ATM: Do you think that preoperative blood pressure is important, not only to patients with hypertension, but also to non-hypertension patients? Could you explain it to us?
Prof. Aronson: One of the things that we have known for many years is that hyper-tension in the generic sense of the world is predictive of worse outcome, which is to say if someone is hypertensive. It is reflective of vascular pathophysiology and should not be ignored. That said, what we know today about hypertension and risk is very different from what we have known for the last several decades. We now know that the type or the characterization of hyper- tension, is also very significant. I think, therefore it’s important that we no longer just simply use the phrase “hypertension” but rather we evolve to another level of specification and better characterize what type of hyper-tension we are referring to.
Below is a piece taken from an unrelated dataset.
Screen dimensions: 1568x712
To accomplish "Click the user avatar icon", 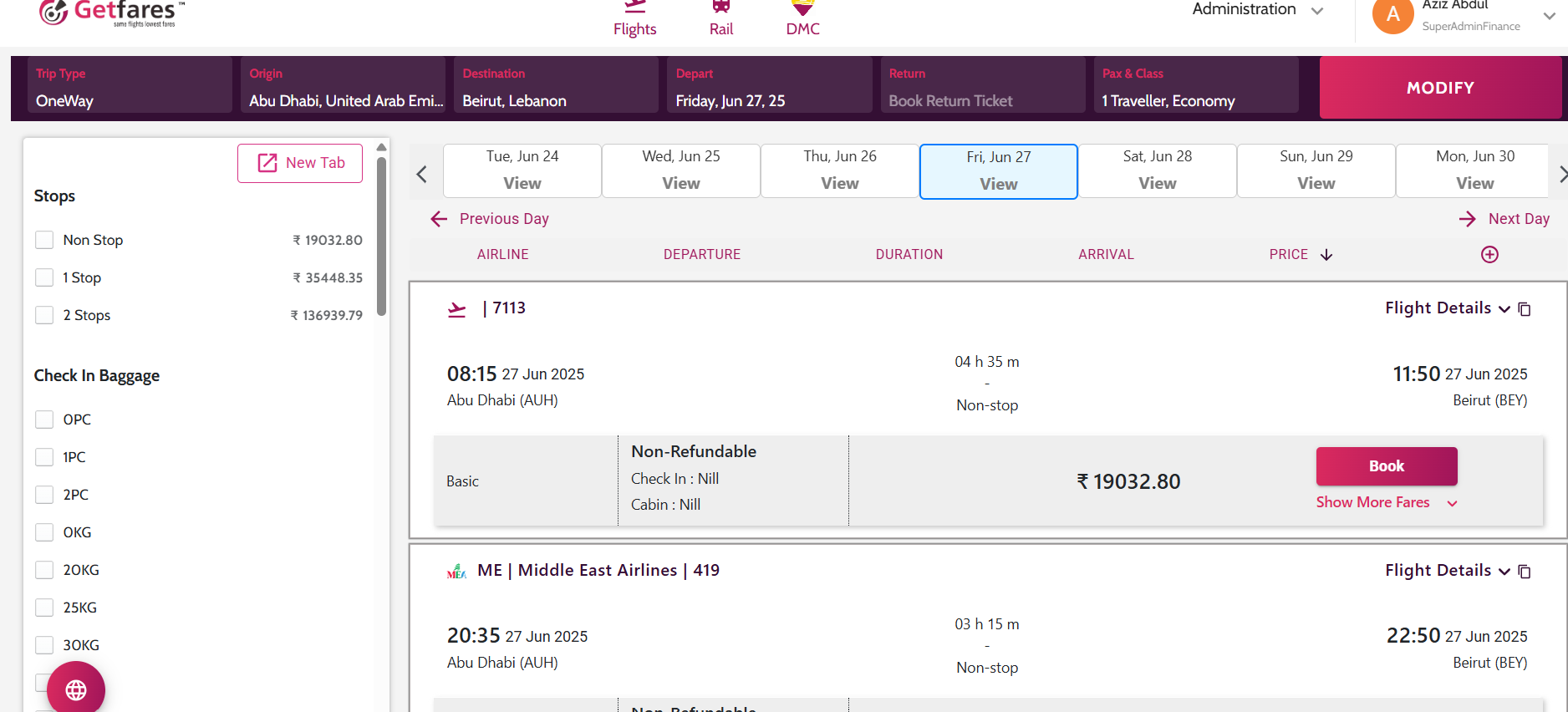I will 1392,14.
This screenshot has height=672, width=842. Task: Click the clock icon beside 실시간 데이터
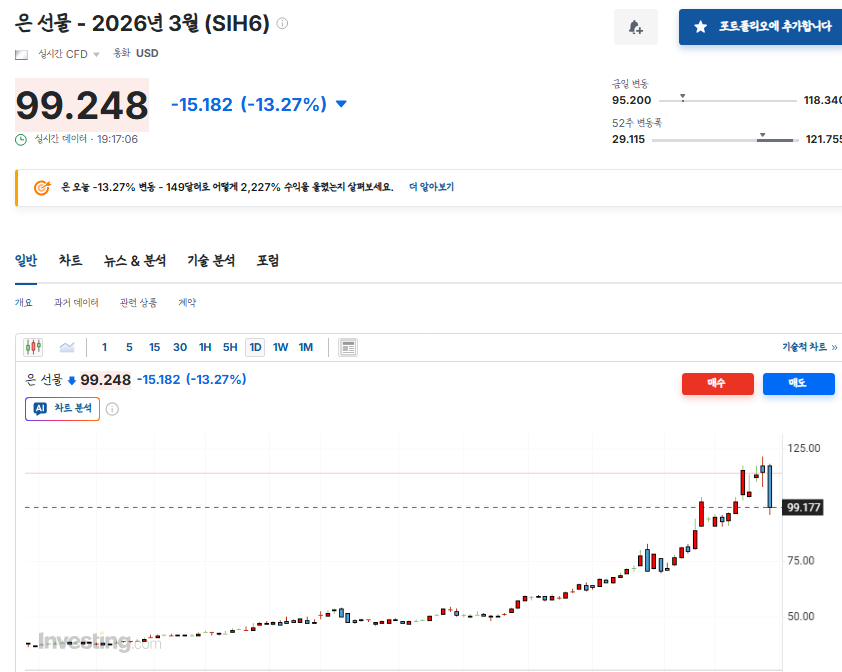pos(21,139)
For example, diastolic hypertension is different from systolic hypertension and what we have shown in the last few years is that in particular patients who have a history of systolic hypertension or wide pulse pressure hypertension are particularly at risk for adverse postoperative outcomes. Unlike diastolic hypertension, where conventional therapies have been shown to be very effective, unfortunately there is not much currently we can do about systolic hypertension risk mitigation. Indeed we have developed algorithms now to sometimes even postpone a possible surgery to better treat uncontrolled diastolic hypertension. Our abilities to treat uncontrolled systolic or wide pulse pressure hypertension are very limited. So we just have to understand that it is a high risk population and that we have to adjust our tolerance to what we are probably going to have to expect or except during the course of surgery in this particularly high risk population. Preoperative characterization of wide pulse pressure hypertension is a marker of significant increased risk of a bad outcome after a surgery. Practically I am much more inclined to accept a higher blood pressure in a patient who presents with wide pulse pressure hypertension because there is now strong evidence that those patients particularly need a higher blood pressure to continue to preserve the organs that have become adapted to see the high blood pressure.
ATM: You gave an impressive speech on the management of acute blood pressure in Chinese Heart Congress today. How do you think to improve it?
Prof. Aronson: I think a theme of all the lectures this morning and certainly, in particular, one of the important messages that I wanted to come out of the presentation that I gave was that there are overriding circumstances that are predicated by the situation, circumstances and the presenting condition of the patient whether or not there have pre-existing high blood pressure. The situation is determined by what kind of surgery they are going to have, and what circumstance may prevail such as what is the acute need at the time to control blood pressure? We may manipulate blood pressure all the time throughout a very dynamic surgical procedure. An analogy I would use is using a tool, a drug, a therapy that is able to make a quick modification so that you always can stay within a tight guardrail of an acceptable blood pressure is highly desirable regardless of what that acceptable blood pressure may be, given the circumstance or the situation, it is very important. And what you don’t want to do is to overshoot either too high or too low or over treat too much or too little. So in general, a drug with very elegant pharmacokinetics that has very effective pharmacodynamics is the ideal. What we have seen from previous clinical trials is that when you use a drug to manage blood pressure that has a long duration than the time you are not in the blood pressure range is more likely to occur, which is much less beneficial than when you are in the blood pressure. So the analogy that I used is that you are driving down a mountain, and it is a narrow winding road. You know it was important to stay on the road and it was bad if you went off the road either on the left shoulder or the right shoulder. So the more you stay on the road, the better. Then you would probably choose to go down that road in a Ferrari rather than driving a big school bus. Because the likelihood that you wouldn’t stand on the road if you drove a big fat school bus would be greater than if you had a sports car. So what we need to do is to find therapies where we can manipulate to the dynamics of a preoperative environment where situations change very quickly to have a drug that responds as quickly as we need to. So we always stay on the road.
ATM: Thank you so much for your informative talk!
Disclosure: The authors declare no conflict of interest.